Really enjoyed this walk. Hope you enjoyed seeing LaCrosse. One really learns and sees a lot by walking.

Thursday, October 18, 2012

Adventures Along the River

Today is one of the days when the garage gets cleaned in the building in which I live. We must have our cars out of the garage between 8:30 AM - 6:30 PM for this. I decided this was a perfect day to take myself out for breakfast. I went to Panera and cashed in one of the "surprises" on MyPanera account. It was great fun to sit there, drinking coffee and reading.

Took myself home and packed a bag. Carried it all to where I had parked my car on the street. Up the hill I went to a parking ramp. Then I walked to the Traveler's Insurance building to attend a scholarship luncheon for my university. Traveler's is a great partner for our university.

This was my first time on the plaza outside the building.

Standing there I got a new view of the cathedral.

There is a lovely monument on the plaza, but I don't know why it is a Braille Monument.
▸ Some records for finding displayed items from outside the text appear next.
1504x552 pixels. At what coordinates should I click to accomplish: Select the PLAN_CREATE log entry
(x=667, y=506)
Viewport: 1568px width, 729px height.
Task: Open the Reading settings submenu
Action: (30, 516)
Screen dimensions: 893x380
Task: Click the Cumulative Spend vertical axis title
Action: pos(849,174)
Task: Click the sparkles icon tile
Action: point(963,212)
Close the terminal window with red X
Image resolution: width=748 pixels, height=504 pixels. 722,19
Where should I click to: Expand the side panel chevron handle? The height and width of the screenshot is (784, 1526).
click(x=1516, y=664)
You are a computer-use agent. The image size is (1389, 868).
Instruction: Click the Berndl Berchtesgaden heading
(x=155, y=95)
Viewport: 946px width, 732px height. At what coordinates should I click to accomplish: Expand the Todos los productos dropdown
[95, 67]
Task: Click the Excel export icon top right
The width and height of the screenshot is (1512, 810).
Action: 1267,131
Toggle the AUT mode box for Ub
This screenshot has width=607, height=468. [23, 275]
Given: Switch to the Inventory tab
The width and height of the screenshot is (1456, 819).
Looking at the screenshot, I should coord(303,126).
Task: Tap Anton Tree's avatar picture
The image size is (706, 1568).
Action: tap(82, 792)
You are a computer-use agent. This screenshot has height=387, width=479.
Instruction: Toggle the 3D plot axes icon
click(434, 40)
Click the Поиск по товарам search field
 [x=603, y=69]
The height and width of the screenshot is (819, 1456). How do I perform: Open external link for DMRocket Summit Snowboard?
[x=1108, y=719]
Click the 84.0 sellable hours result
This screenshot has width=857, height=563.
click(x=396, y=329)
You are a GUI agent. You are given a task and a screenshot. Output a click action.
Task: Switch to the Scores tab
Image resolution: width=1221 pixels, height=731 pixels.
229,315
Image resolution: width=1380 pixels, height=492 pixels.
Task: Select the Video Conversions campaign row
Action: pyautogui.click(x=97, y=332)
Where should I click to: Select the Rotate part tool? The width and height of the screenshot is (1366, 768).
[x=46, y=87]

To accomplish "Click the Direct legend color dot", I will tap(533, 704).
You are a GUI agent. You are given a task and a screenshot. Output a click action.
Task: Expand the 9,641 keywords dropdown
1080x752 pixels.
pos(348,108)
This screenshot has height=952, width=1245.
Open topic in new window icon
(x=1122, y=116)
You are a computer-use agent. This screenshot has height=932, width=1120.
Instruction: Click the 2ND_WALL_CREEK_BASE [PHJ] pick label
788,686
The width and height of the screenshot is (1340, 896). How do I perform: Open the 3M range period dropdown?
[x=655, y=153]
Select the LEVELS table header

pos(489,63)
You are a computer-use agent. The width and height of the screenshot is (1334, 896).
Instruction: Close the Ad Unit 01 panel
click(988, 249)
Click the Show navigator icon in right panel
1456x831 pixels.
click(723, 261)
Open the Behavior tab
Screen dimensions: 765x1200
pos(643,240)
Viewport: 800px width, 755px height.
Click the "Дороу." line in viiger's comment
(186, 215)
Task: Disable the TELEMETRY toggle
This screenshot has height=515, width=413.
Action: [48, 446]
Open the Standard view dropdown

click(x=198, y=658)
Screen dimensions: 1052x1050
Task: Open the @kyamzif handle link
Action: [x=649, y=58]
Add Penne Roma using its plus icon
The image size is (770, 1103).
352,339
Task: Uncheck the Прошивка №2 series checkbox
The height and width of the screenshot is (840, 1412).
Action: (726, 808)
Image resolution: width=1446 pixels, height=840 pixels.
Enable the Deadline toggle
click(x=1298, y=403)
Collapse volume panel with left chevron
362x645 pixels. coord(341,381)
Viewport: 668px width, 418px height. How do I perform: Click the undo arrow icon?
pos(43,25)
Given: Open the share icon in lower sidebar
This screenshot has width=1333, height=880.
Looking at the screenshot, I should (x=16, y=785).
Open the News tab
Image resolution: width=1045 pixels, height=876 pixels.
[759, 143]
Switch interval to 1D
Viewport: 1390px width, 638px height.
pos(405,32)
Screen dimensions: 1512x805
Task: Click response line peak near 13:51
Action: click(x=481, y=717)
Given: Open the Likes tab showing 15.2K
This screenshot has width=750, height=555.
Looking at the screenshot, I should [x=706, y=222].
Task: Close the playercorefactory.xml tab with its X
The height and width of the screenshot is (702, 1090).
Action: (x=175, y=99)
There is no sign on the plaza that tells one about the monument, nor the does an Internet search reveal anything about the monument.

Standing on the plaza I also got a view of window in the Roy Wilkins Auditorium that I've never before noticed.

I jumped in the car and in a bit more than 2 hours found myself in LaCrosse, WI.

Staying right along the Mississippi River.

I have come here to do the volksmarch.

Walked down to the start point to pick up the maps of the routes so I can decide about whether to do a 5 K or 11K walk.

Found two very interesting buildings on my way.

The first is the Mons Anderson House.

This house was built by a Norwegian immigrant in the mid 1860s. It has had many different uses including being a YWCA and now appears to be a restaurant. It is now on the National Historic Register.

Then I found this building.

The medallion on the top of the building says USWB. USWB? What's that? I walked up on the porch and discovered this was a Weather Bureau building when it was built in 1907.

And look at this great mail box.

Now to see what tomorrow brings on a walk about!